§ **Source text**:
------------------------------

Subject: The subject that is having an issue.
State: The state of the subject, explaining in what way it is not conforming to expectations.
BGPDaemonDisconnected¶
In general, the gateway is connected to a BGP daemon (FRR) and uses it to publish the routes received via SGRP to the local network. This alert fires when the connection between the gateway and the BGP daemon breaks. Typically, this is caused by the BGP daemon being dead. Given that the appliance automatically restarts the crashed daemon, it is likely that the alert was triggered by the daemon crashlooping on startup.
Alternatively, the daemon may be stuck and thus the connection cannot be established.
When the alert is firing, the routes received via SGRP cannot be published to the local network. This means that the remote IP prefixes are not reachable any more through IP-in-SCION tunneling.
Actions¶
Check at the logs of the
frr
service to understand what the state of the daemon is.Restart the service if needed.
For more detailed debugging, you can connect to FRR’s interactive console and refer to the official FRR documentation for further information.
BGPDaemonUnresponsive¶
In general, the gateway is connected to a BGP daemon (FRR) and uses it to publish the routes received via SGRP to the local network. This alert fires when the connection between the gateway and the BGP daemon exists, but the gateway cannot publish paths to the daemon. Most likely, the BGP daemon is stuck.
When the alert is firing, the routes received via SGRP cannot be published to the local network. This means that the remote IP prefixes are not reachable anymore through IP-in-SCION tunneling.
Actions¶
Look at the logs of the
frr
service to understand what the state of the daemon is.Restart the service if needed.
For more detailed debugging, you can connect to FRR’s interactive console and refer to the official FRR documentation.
BGPDaemonDown¶
This alert fires when the BGP daemon (FRR) on the appliance is down.
Actions¶
Look at the logs of the
frr
service to understand why the daemon is not running.Restart the service if needed.
For more detailed debugging, you can connect to FRR’s interactive console and refer to the official FRR documentation.
BGPPeerDown¶
This alert fires when a BGP peer of the appliance’s BGP daemon is down. If the appliance has multiple BGP peers configured, this might not be critical.
Actions¶
Check if the peer IP is reachable from the appliance using the IP ping command.
For more detailed debugging, you can connect to FRR’s interactive console and refer to the official FRR documentation.
ClusterTopologySyncFetchError¶
This alert fires if there is an error when fetching topology information from a remote node.
Actions¶
Check the network connectivity between the two appliances using the IP ping command.
Check the logs of the appliance-controller to find information on the other appliance and its address.
If the appliance-controller logs do not have this information, check the cluster section of the appliance configuration for all the necessary information. Please refer to Cluster for further information on the cluster configuration fields.
appliance-cli get config
In case the connectivity between the two appliances does not work, then there might be an underlying network problem. Please check and troubleshoot the internal network setup to resolve the issue.
If the connectivity works, check the logs of the appliance-controller to further investigate this issue.
ClusterTopologySyncInterfaceMergeConflict¶
This alert fires if there are conflicts in the topology merge for the specified interface. This indicates a severe misconfiguration of appliances and means that multiple appliances have the same SCION interfaces configured.

------------------------------

§ **Extracted records**:

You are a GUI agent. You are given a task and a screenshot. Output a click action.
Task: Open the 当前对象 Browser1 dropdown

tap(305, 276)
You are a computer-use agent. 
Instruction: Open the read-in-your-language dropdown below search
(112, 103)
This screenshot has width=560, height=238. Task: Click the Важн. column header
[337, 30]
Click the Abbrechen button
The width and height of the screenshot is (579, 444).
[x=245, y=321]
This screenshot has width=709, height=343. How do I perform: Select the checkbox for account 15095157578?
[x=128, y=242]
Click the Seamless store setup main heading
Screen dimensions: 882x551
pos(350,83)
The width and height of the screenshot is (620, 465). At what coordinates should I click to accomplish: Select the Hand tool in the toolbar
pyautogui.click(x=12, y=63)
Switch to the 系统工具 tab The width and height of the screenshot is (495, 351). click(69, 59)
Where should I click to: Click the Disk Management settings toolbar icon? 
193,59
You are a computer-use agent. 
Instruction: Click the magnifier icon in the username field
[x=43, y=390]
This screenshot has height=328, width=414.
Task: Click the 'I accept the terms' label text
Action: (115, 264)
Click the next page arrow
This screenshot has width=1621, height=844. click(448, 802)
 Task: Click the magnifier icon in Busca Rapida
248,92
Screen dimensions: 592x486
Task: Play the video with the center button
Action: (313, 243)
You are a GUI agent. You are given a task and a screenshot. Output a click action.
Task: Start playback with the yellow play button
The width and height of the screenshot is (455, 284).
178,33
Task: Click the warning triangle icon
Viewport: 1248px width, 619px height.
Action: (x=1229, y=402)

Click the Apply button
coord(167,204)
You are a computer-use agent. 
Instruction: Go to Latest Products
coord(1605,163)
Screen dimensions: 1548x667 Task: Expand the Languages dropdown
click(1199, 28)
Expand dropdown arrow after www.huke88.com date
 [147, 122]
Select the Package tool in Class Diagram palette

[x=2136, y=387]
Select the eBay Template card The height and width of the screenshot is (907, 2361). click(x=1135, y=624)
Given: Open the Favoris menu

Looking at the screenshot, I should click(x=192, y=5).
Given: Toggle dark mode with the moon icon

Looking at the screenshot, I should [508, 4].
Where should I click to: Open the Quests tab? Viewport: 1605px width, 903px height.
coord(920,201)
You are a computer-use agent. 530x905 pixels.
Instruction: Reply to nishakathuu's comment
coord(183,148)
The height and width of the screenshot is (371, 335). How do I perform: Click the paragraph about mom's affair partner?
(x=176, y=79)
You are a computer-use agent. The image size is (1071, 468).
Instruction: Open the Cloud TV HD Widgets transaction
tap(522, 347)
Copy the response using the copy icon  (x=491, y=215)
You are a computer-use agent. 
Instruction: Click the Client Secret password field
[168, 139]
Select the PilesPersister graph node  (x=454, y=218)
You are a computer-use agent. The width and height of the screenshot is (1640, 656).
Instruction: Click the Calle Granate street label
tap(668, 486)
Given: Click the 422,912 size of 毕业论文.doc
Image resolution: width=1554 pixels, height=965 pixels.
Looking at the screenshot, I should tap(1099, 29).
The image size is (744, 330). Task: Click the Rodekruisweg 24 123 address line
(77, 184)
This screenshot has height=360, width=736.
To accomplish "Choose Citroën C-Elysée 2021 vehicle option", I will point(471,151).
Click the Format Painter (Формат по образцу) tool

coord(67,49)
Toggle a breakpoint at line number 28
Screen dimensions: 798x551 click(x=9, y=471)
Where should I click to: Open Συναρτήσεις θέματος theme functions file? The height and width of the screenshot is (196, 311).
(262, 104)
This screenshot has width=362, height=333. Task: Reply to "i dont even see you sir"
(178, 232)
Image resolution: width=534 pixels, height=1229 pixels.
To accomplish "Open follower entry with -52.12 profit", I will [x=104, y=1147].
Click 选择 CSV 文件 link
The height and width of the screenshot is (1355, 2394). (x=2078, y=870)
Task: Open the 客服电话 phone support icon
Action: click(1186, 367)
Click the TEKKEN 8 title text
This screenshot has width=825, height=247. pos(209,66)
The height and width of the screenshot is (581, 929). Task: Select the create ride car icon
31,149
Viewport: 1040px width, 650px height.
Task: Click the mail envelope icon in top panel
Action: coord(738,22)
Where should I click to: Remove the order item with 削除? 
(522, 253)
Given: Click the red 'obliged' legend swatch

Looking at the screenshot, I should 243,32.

------------------------------

§ **Short exercise A**:
In the alerts reference, reproduce word for word the stretch from "If the appliance-controller" through "cluster configuration fields.".
§ **Short exercise B**:
According to the alerts reference, what is the most likely cause when the BGPDaemonUnresponsive alert fires?
§ **Short exercise C**:
Which alert names appear as headings in the alerts reference? List every one.

§ **Answer A**:
If the appliance-controller logs do not have this information, check the cluster section of the appliance configuration for all the necessary information. Please refer to Cluster for further information on the cluster configuration fields.

§ **Answer B**:
The BGP daemon is most likely stuck.

§ **Answer C**:
- BGPDaemonDisconnected
- BGPDaemonUnresponsive
- BGPDaemonDown
- BGPPeerDown
- ClusterTopologySyncFetchError
- ClusterTopologySyncInterfaceMergeConflict